EXERCISE REQUIREMENTS – Give the line containing "[Thé semi-fermenté Oolong" again, exactly, along with all later lines of the entries, through the last one.
"""
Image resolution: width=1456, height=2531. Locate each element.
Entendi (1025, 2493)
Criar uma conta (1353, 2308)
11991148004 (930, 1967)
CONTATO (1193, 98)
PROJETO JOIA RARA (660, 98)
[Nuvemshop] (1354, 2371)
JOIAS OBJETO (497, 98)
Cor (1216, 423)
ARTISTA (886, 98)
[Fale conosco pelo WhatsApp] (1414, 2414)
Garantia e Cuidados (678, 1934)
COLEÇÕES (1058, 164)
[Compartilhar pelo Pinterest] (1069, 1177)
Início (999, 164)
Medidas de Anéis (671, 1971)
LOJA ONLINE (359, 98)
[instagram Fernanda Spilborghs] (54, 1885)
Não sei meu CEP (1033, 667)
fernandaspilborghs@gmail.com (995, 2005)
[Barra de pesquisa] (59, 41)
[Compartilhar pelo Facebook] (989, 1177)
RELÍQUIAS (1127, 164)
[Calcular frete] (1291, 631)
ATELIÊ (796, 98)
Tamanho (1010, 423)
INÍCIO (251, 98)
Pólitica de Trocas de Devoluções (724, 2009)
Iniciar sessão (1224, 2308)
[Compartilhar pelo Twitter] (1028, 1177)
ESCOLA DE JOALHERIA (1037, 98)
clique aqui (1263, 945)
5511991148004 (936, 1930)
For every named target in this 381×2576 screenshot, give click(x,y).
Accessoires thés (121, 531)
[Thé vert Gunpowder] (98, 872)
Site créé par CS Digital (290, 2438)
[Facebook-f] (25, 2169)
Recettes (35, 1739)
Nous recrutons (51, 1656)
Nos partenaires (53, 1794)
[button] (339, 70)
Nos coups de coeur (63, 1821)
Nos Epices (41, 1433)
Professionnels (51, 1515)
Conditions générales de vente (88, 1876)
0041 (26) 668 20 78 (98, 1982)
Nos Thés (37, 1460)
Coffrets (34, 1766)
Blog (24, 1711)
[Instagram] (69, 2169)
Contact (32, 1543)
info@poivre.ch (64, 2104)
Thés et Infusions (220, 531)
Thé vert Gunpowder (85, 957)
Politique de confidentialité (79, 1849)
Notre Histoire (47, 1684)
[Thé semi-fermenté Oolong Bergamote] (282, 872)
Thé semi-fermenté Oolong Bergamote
"""
TASK ANSWER –
[Thé semi-fermenté Oolong Bergamote] (282, 872)
Thé semi-fermenté Oolong Bergamote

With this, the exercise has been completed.